Examination of Witnesses (Questions 100-109)



  100. Good, and you have not had your attention grasped before?
  (Mr Clayton) We had, in fact, but perhaps now is not the time to go into the details.

Mr Campbell

  101. Can I ask the three companies about bus patronage and discounted fares. Forgive my ignorance if I ask a very basic question, but are there any regions covered by any of your companies where there are free fares offered, for example, to senior citizens as a discounted fare?
  (Mr Clayton) Liverpool have free fares.

  102. And the other two?
  (Mr Clayton) And London, of course.
  (Mr Lockhead) No, ours are a proportion of the adult fare, either 50 per cent, or a fixed amount in relation to that.
  (Mr Cochrane) That is the same with us, and that proportion will vary from County and local authority to local authority.

  103. In Northern Ireland last year, we introduced a scheme of free fares for senior citizens, and that has shown initially, albeit within a 12 month period, a very significant increase in bus patronage. I am just wondering if the issue itself has been raised, maybe not by you, but by others, in terms of the possibility of expanding the existing scheme?
  (Mr Cochrane) I think the broader concept of discounted fares is something that we all are keen to encourage. Right across our network there are many examples of where we have discounted fares significantly and seen substantial passenger volume growth on the back of that, either by introducing discounted network-wide tickets or individual single tickets. It is interesting to note that the Welsh scheme that was introduced, which involves discounted concessionary fares for Welsh senior citizens from 1 April this year. We are seeing that buses are packed at this point in time and, therefore, we are seeing a significant uptake in volumes on our Welsh operation in the short space of time that that service has been operating. So there is a clear linkage between fares and volume, and it is getting that balance right for us to stimulate and sustain patronage growth in the longer term.
  (Mr Lockhead) The research that we have done suggests that price is not the main barrier to getting out of your car and using buses. It usually is dependability of the service and knowledge of the service: how it runs; how often it runs; when you get to the stop, how long you are going to have to wait.

Andrew Bennett

  104. First of all, do you see yourselves in competition with trains and trams, or complementary to them?
  (Mr Lockhead) Complementary. We integrate with trams and trains as a general principle.

  105. Are you sure that happens in practice?
  (Mr Lockhead) If we go back to the Sheffield situation, we are investing heavily in buses in Sheffield. I am sorry the lady Member left.
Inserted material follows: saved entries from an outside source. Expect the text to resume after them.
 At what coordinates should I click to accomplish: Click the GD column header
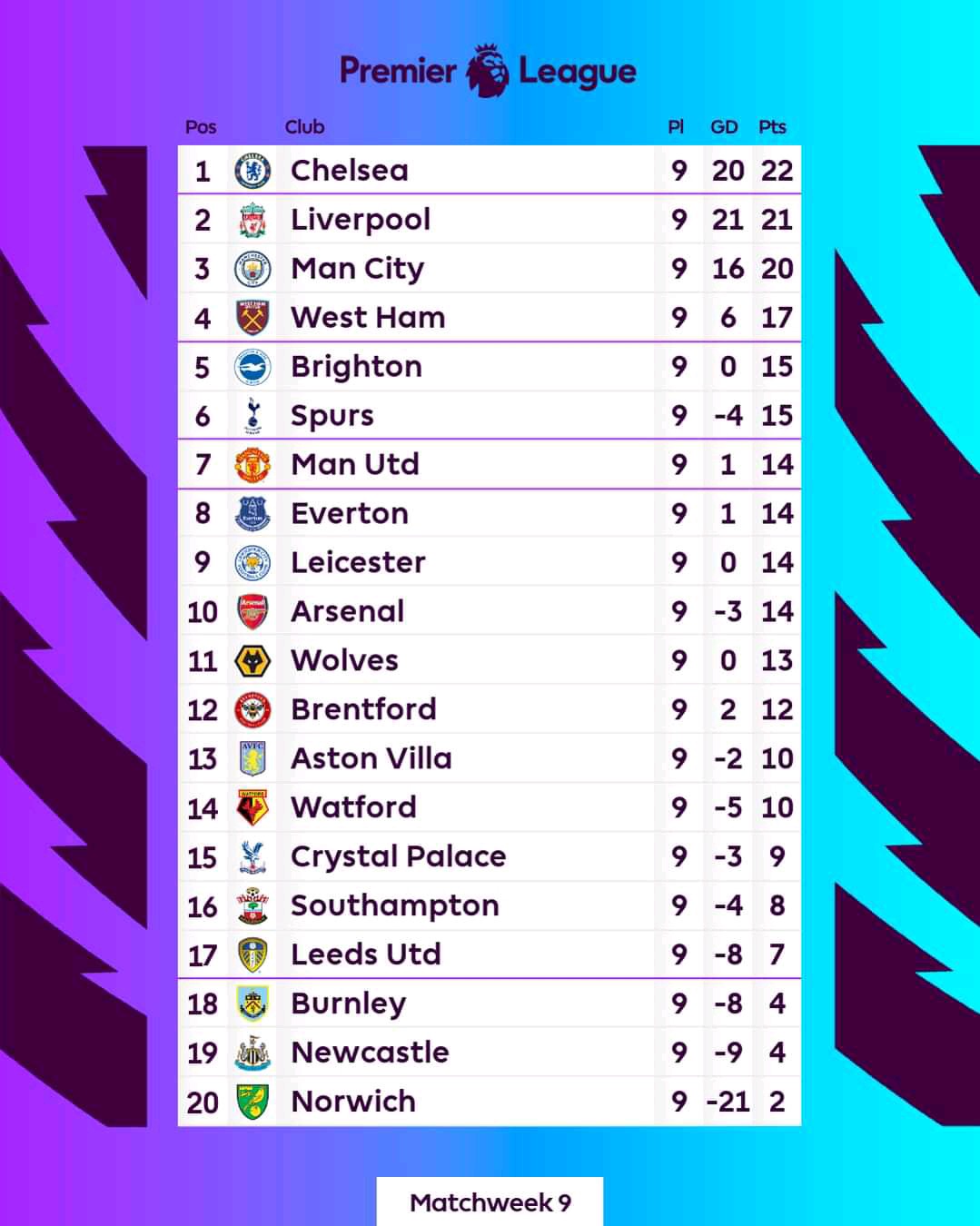[724, 127]
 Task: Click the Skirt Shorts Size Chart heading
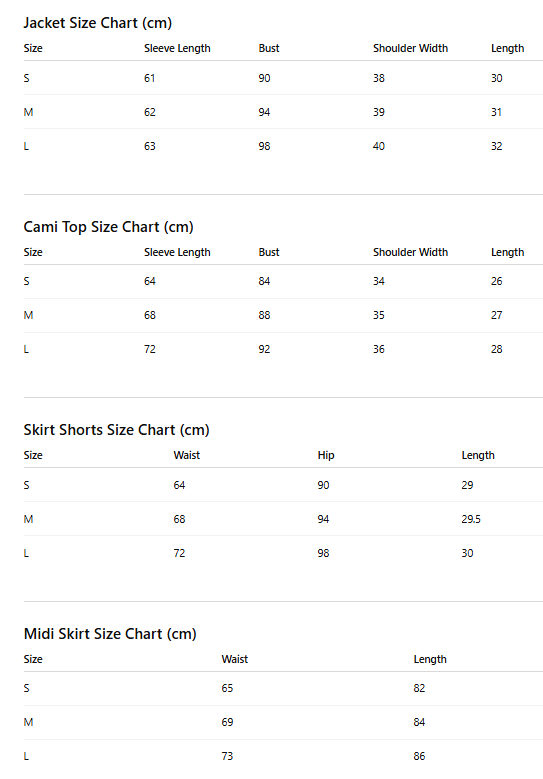tap(116, 430)
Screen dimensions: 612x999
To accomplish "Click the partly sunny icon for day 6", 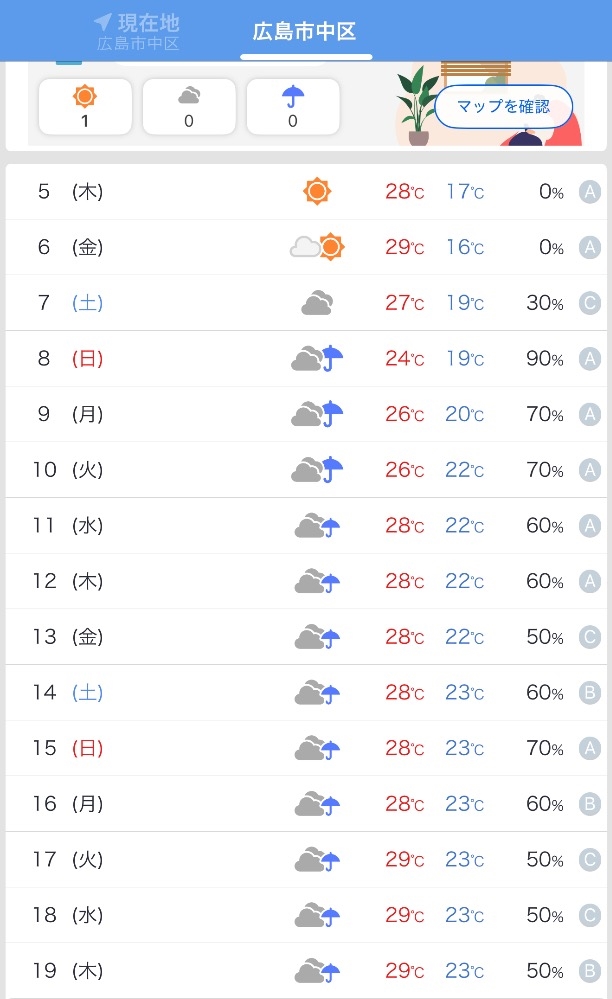I will click(317, 247).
  106. Not personal, actually, Mr Lockhead.
  (Mr Lockhead) That is servicing both the bus network and making sure that the tram network benefits from that, so there is a combined effect.

Andrew Bennett

  107. And the other question. As far as a lot of local authorities are putting in raised bus stops, if they put in raised bus stops to make it easy for low access vehicles and disabled people to get on, should they be able to ban operators who do not have low access vehicles from those routes?
  (Mr Lockhead) It is an interesting point. In fact, in the Statutory Quality Partnership that is part of the contract, that if the operator and the local authority sign up to doing certain things, then only those operators that comply are allowed in, so you are right, there is nothing to stop that happening. It is there now. We should be using it now.

  108. Do you think it would be a good idea?
  (Mr Lockhead) I see nothing wrong with it, providing it does not get rid of competition. It creates, in some ways, a barrier to entry to those people who cannot raise the cash to buy new buses, but then if you want to raise quality, then maybe that is worth paying.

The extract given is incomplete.